During the last week many travelers in Germany felt trapped. On Friday Cockpit, the union representing pilots, called for a warning strike at Lufthansa, following which some 280 mostly European and Intra German fights were cancelled. On Saturday morning GDL, the union representing train drivers at Deutsche Bahn, followed with a similar action, which brought rail traffic to a temporary standstill. Meanwhile further strikes have happened and, if the unions are to be believed, more of the same can be expected in the next weeks, since the underlying disputes have not been resolved.

Strikes are not uncommon in Europe, but they have become more frequent in Germany especially in certain crucial industries such as air and rail traffic. This is due to a landmark decision by the Federal Labor Court in 2010, where the previous principle, that each entity may only have one collective bargaining agreement was abandoned on constitutional grounds. Since then numerous small unions representing only a fraction of employees in an entity have emerged . This especially happened in areas where a strike of a few employees can bring the whole business and even third parties to a standstill. Recent examples were air traffic controllers, baggage handlers and airfield workers, who were able to stop air traffic affecting even other parts of Europe. Damages were calculated to be in the double digit million Euros. Damage claims against unions or workers are -however-not possible in case of a lawful strike.
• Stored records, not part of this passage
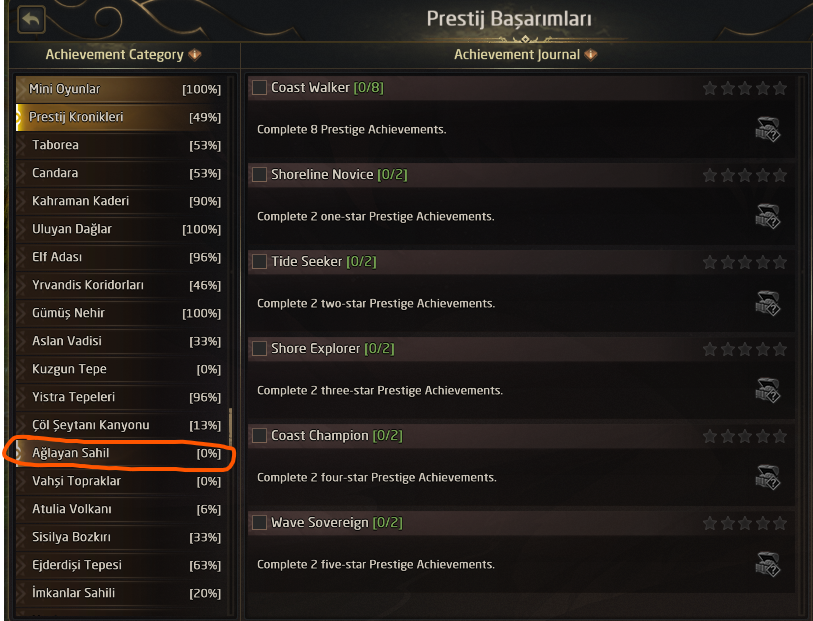Click the Achievement Journal diamond icon
813x621 pixels.
coord(592,54)
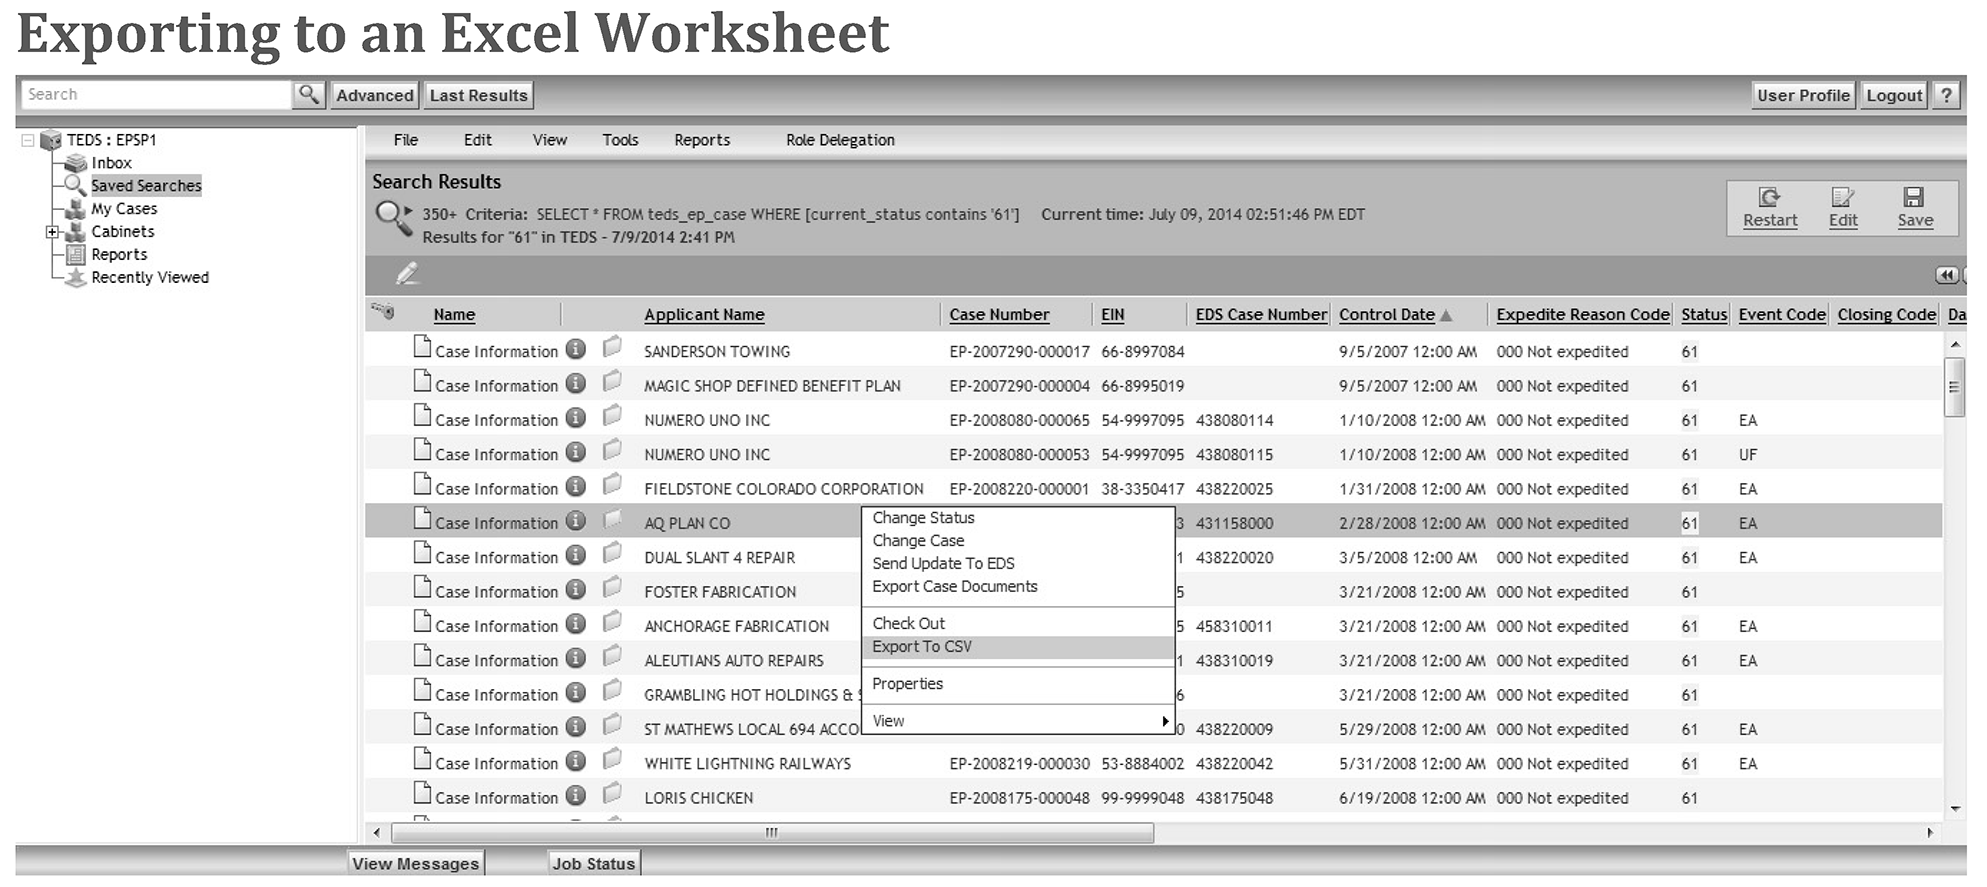Click the Edit search icon

pos(1842,198)
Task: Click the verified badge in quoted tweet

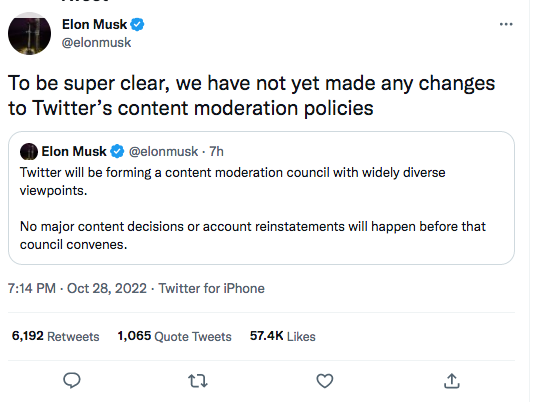Action: 117,152
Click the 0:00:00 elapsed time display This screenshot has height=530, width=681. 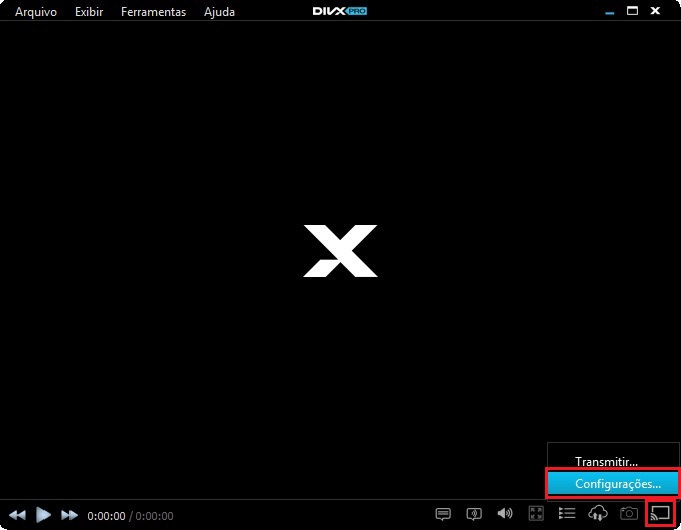[106, 516]

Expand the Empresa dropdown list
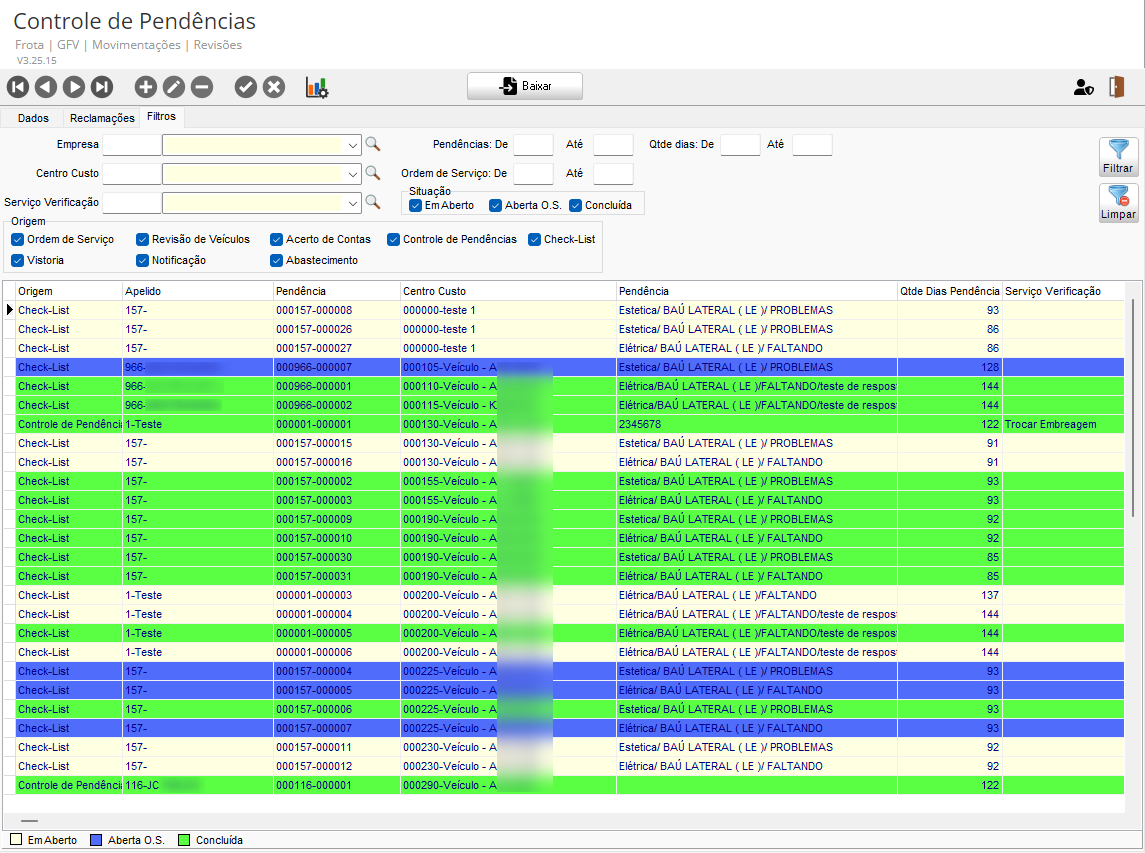click(353, 146)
The German government (following a public uproar) was quick to announce plans for a new law reinstating the previous legal principle of “One Agreement per entity “. After constitutional experts pointed out that the right to create a union and call for industrial action is a guaranteed basic right that can´t easily be abandoned the back paddling started already. German governments, regardless of party affiliation, have traditionally been extremely shy to create any binding rules for industrial action. This field has been left to unions and employers associations, but especially been left to be decided by the Labor Courts.

Anyhow (and rightly) the legal discussion has now started whether and to what extent exemptions must be applied as far as basic needs of the economy are concerned. Thus it is common understanding that there are restrictions to strikes at hospitals, at fire brigades and similar institutions. Although there is certainly no comparable basic right for passengers to be transported in time the economic damages caused by such action e.g. in the traffic or communications sector are potentially enormous. It remains to be seen whether the current anger is short-lived again or politicians finally come up with new ideas.
Travelers are meanwhile well advised to be prepared for further travel restrictions and should carefully check their schedules and alternative plans in advance, when planning to travel to or through Germany.